The US Department of Health and Human Services said Wednesday that it has launched an investigation into the attack:

“Given the unprecedented magnitude of this cyberattack, and in the best interest of patients and health care providers, OCR is initiating an investigation into this incident.” 

The statement continued:

“Ransomware and hacking are the primary cyber-threats in health care. Over the past five years, there has been a 256% increase in large breaches reported to OCR involving hacking and a 264% increase in ransomware… The large breaches reported in 2023 affected over 134 million individuals, a 141% increase from 2022.”

Dr.
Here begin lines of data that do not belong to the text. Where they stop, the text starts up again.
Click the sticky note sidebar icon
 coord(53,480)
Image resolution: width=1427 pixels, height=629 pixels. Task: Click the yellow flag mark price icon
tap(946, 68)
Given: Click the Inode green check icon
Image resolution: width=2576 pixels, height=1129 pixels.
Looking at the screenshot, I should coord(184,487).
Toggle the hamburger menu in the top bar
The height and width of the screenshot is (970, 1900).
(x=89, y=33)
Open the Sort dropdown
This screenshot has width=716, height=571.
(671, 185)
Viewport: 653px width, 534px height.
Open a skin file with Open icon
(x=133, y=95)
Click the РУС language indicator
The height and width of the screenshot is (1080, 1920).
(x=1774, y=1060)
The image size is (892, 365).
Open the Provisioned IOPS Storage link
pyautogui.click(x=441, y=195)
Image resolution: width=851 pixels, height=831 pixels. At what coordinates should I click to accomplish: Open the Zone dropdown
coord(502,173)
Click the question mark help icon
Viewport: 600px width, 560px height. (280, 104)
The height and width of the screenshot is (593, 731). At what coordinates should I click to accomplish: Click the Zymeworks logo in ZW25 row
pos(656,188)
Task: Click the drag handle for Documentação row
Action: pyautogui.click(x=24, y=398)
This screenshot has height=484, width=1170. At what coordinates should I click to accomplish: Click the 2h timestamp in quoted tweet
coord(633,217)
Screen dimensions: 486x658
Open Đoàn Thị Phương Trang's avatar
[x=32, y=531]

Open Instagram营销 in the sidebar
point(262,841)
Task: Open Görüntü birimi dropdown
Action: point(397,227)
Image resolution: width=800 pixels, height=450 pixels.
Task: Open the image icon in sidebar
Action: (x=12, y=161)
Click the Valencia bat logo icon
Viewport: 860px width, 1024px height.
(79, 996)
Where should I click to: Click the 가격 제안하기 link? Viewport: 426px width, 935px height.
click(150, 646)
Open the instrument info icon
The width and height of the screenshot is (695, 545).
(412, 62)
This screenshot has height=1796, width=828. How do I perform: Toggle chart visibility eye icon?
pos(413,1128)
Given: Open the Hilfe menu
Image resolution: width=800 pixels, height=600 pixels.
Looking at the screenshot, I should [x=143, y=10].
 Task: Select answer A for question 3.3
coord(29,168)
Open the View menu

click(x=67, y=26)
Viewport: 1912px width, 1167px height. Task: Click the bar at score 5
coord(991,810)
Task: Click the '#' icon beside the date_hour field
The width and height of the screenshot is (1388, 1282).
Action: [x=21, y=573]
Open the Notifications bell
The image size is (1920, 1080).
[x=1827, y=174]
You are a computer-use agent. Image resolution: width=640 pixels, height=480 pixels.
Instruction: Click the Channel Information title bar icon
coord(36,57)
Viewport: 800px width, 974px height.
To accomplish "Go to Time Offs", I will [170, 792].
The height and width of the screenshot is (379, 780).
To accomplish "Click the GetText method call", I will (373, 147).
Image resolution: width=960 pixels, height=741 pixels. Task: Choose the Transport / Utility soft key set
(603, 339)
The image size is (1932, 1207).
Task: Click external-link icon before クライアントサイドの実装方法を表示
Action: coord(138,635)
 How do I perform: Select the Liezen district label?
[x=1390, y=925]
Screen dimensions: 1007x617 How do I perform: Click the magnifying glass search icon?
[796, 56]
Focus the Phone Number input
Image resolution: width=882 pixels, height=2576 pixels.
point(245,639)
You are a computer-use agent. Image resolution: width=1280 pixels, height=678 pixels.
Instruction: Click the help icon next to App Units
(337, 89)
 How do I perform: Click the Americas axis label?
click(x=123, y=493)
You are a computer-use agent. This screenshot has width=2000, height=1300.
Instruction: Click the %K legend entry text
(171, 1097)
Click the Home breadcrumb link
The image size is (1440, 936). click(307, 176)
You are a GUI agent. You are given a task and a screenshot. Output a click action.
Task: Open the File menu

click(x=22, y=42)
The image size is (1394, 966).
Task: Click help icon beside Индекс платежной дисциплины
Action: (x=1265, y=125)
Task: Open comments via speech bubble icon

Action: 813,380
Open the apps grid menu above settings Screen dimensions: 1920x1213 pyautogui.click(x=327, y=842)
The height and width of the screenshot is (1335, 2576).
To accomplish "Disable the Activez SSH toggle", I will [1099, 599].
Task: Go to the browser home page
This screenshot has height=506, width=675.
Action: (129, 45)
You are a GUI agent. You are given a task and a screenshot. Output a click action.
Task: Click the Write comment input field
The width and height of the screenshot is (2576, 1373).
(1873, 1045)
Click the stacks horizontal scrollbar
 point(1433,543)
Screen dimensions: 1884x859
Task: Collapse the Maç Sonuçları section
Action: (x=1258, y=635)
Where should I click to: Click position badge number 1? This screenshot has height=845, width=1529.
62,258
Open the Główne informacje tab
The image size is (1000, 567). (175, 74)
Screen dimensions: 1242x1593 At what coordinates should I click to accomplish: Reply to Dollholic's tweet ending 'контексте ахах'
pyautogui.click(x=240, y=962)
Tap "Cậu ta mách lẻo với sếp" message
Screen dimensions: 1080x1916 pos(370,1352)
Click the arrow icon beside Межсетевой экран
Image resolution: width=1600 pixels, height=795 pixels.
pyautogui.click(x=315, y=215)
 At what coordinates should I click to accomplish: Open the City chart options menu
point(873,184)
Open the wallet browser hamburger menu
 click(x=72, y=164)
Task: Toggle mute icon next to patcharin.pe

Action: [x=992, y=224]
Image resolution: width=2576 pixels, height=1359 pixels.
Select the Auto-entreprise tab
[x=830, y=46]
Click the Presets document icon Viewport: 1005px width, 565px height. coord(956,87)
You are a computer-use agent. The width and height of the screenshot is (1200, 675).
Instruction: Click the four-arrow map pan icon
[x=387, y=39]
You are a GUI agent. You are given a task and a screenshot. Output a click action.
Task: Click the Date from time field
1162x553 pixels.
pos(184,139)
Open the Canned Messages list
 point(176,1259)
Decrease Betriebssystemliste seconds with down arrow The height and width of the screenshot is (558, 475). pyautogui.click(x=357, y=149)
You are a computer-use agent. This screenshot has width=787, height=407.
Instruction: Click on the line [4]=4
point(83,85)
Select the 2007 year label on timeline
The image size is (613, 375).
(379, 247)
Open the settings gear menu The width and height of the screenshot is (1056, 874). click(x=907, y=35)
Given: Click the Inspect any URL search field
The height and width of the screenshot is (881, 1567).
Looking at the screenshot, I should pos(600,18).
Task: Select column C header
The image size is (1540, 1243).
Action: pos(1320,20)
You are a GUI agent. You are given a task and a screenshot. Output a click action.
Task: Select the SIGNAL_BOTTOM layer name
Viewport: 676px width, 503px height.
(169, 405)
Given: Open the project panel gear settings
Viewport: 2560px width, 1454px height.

Celine Gounder, an editor-at-large for public health at KFF Health News, called the incident “the biggest ever cybersecurity attack on the American health care system ever.” 

“This is a system, Change Healthcare, that processes medical payments and touches one out of every three patients in this country. So the magnitude of the scope of this attack is really quite large,” Gounder said. 

UnitedHealth’s market capitalization has lost about 39 billion dollars since the attack was first reported late last month. Its current market cap stands at around 449 billion dollars. 

“We are committed to providing relief for people affected by this malicious attack on the US health system,” UnitedHealth CEO Andrew Witty said in the update.

Witty continued, “All of us at UnitedHealth Group feel a deep sense of responsibility for recovery and are working tirelessly to ensure that providers can care for their patients and run their practices, and that patients can get their medications. We’re determined to make this right as fast as possible.”

And according to Axios, cybersecurity experts say UnitedHealth’s merger and acquisition spree is the reason to blame for the security breach.